**DATASET CONTENT:**
■ ■ ■ ■ ■
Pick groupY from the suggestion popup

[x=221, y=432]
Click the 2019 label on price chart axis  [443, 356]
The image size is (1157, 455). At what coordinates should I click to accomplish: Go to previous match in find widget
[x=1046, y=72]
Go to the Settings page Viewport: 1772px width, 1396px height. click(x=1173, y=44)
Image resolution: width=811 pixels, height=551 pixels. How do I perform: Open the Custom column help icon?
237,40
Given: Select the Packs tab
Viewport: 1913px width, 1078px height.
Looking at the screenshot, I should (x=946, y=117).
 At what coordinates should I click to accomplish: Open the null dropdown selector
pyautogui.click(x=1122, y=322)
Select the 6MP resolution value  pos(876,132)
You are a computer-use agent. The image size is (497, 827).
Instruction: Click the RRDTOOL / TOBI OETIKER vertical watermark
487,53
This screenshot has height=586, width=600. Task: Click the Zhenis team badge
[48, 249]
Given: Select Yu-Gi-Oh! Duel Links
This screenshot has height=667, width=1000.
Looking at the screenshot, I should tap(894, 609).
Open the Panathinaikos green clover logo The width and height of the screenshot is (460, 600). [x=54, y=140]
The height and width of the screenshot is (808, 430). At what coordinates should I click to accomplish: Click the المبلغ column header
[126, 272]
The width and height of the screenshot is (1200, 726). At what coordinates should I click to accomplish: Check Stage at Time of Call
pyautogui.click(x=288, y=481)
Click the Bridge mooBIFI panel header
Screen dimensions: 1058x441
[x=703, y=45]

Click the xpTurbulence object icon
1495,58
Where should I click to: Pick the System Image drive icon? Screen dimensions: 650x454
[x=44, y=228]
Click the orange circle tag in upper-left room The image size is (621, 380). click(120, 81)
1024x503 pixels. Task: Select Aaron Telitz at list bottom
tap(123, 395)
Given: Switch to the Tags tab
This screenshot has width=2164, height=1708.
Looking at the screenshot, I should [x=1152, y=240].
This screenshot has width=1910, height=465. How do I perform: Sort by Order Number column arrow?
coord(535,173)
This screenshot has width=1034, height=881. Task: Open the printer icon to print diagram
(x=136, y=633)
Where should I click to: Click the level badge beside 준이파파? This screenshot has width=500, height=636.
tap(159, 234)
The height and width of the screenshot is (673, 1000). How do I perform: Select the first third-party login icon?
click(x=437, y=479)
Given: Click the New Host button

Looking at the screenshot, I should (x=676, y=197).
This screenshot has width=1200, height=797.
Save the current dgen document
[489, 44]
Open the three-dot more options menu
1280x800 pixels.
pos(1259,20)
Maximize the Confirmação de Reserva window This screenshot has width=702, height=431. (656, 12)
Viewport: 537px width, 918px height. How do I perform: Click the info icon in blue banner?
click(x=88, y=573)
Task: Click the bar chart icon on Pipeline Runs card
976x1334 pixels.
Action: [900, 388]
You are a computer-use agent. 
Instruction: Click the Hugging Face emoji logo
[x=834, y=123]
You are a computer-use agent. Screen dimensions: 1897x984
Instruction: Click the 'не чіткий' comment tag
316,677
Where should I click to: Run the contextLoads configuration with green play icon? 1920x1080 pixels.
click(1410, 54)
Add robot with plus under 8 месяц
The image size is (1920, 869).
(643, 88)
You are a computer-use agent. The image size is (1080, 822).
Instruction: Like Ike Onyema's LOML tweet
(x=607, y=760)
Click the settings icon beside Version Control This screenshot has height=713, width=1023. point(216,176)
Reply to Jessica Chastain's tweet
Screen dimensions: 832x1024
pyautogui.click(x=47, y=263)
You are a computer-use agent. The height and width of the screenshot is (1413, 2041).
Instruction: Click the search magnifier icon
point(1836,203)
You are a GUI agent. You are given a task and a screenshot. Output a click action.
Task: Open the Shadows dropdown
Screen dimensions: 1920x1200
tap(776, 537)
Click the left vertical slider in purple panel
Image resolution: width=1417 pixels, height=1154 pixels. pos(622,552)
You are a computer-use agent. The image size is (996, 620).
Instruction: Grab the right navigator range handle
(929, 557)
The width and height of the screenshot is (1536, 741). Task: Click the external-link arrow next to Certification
■ ■ ■ ■ ■
**AIM OF THE TASK:** Extract every line of the material that contains the string "size".

**WRITTEN REPLY:**
The image size is (1157, 455). At what coordinates should I click to accomplish: Go to previous match in find widget
You are a computer-use agent. The image size is (497, 827).
Click the orange circle tag in upper-left room The image size is (621, 380). click(120, 81)
The image size is (1920, 869).
You are a computer-use agent. The image size is (1080, 822).
You are a computer-use agent. The image size is (996, 620).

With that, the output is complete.